BOOST_FUSION_ADAPT_STRUCT(Definition, (std::string, name)(boost::optional<std::string>, value))

using Definitions = std::vector<Definition>;

template <typename Iterator, typename Skipper = qi::space_type>
struct grammar : qi::grammar<Iterator, Definitions(), Skipper>
{
    grammar() : grammar::base_type(start) {
        using namespace qi;

        name       = +(graph - '=');

        simple     = name;

        expression = raw [
                '(' >> expression >> ')'
              | simple >> *(char_("+-/*") >> expression)
              ];

        value      = expression;

        definition = name >> - ('=' > value);
        start      = *definition;
    }
  private:
    qi::rule<Iterator> simple;
    qi::rule<Iterator, std::string(), Skipper> expression, value;
    qi::rule<Iterator, std::string()/*no skipper*/> name;
    qi::rule<Iterator, Definition(),  Skipper> definition;
    qi::rule<Iterator, Definitions(), Skipper> start;
};

int main()
{
    using It = std::string::const_iterator;
    std::string const input = "p1 p2 =   (v21 +  v22)   p3=v31-v32    p4  p5=v5";
    It f(input.begin()), l(input.end());

    Definitions defs;
    if (qi::phrase_parse(f, l, grammar<It>(), qi::space, defs))
    {
        std::cout << "Parsed " << defs.size() << " definitions\n";
        for (auto const& def : defs)
        {
            std::cout << def.name;
            if (def.value)
                std::cout << " with value expression '" << *def.value << "'\n";
            else
                std::cout << " with no value expression\n";
        }
    } else
    {
        std::cout << "Parse failed\n";
    }

    if (f != l)
        std::cout << "Remaining unparsed input: '" << std::string(f,l) << "'\n";
}
sehe
  • 374,641
  • 47
  • 450
  • 633
0

I think I found the solution to the problem. Working together with my workmate.

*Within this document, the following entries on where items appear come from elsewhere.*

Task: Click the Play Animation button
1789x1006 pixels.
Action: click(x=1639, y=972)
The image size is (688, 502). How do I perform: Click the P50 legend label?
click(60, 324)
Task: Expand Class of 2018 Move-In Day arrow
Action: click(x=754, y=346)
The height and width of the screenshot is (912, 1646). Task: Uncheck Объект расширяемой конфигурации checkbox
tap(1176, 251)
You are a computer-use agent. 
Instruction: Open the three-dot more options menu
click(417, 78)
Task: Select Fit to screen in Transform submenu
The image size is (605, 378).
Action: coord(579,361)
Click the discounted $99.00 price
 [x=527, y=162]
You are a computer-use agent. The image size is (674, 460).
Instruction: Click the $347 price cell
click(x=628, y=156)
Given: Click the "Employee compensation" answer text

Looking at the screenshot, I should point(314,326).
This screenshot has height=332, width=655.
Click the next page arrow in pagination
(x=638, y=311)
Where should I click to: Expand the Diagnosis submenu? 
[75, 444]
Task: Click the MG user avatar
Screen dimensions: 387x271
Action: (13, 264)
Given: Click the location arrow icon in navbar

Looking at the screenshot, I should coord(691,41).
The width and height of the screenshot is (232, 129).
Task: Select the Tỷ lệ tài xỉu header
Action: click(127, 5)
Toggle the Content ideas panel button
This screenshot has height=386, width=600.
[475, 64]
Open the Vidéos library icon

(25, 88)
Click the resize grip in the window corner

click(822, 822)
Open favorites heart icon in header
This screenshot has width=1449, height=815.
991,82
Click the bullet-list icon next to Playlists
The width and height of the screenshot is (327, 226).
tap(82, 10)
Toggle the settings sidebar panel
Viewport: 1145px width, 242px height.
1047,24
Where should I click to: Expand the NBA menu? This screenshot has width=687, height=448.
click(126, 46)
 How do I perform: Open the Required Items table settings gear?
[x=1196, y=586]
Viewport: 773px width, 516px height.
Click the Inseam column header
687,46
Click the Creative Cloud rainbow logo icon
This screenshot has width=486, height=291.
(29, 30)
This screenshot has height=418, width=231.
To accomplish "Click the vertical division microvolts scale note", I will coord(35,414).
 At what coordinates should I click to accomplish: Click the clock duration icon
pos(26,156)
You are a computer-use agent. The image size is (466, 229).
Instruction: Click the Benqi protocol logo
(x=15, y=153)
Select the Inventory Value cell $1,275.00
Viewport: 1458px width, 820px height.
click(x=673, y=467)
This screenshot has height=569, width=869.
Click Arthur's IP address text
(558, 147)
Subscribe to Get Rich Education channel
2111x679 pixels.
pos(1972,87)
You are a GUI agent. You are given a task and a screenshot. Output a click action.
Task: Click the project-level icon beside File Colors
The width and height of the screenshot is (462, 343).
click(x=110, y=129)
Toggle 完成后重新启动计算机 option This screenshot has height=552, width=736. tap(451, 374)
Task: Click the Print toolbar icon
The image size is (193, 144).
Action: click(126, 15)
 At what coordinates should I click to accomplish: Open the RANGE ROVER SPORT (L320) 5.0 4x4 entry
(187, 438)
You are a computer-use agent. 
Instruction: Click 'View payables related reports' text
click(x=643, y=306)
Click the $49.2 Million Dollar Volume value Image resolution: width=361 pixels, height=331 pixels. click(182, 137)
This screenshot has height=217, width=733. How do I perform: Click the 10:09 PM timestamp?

The main idea is contained in the following example: http://regexr.com/38tjv

Regex:

(?:^|\s)(\b[a-zA-Z0-9]+\b|\b[a-zA-Z0-9]+\b\s*=\s*\b[a-zA-Z0-9\s\+\(\)]+?\b)(?=\s+\b[a-zA-Z0-9]+\b\s*=|\s*$|\s+\b[a-zA-Z0-9]+\b)

And here is the explanation:

    static const std::string kParameterRegEx = "(?:^|\\s)"                                                  // starts string or space before, not catched
        + "("                                                                                               // group of the parameter or parameter-value
            + "\\b" + kSuportedNamesCharsRegEx + "\\b"                                                      //      simple names
            + "|"                                                                                           //      or
            + "\\b" + kSuportedNamesCharsRegEx + "\\b\\s*=\\s*\\b" + kSuportedValuesCharsRegEx + "?\\b"     //      name-value
        + ")"                                                                                               // end group
        + "(?="                                                                                             // followed by group of
            + "\\s+\\b" + kSuportedNamesCharsRegEx + "\\b\\s*="                                             //      new parameter with value
            + "|"                                                                                           //      or
            + "\\s*$"                                                                                       //      end of string
            + "\\s+\\b" + kSuportedNamesCharsRegEx + "\\b"                                                  //      new parameter without value
        + ")";                                                                                              // end of following group

I hope it helps to other people who need to parse Cadence Spectre circuits.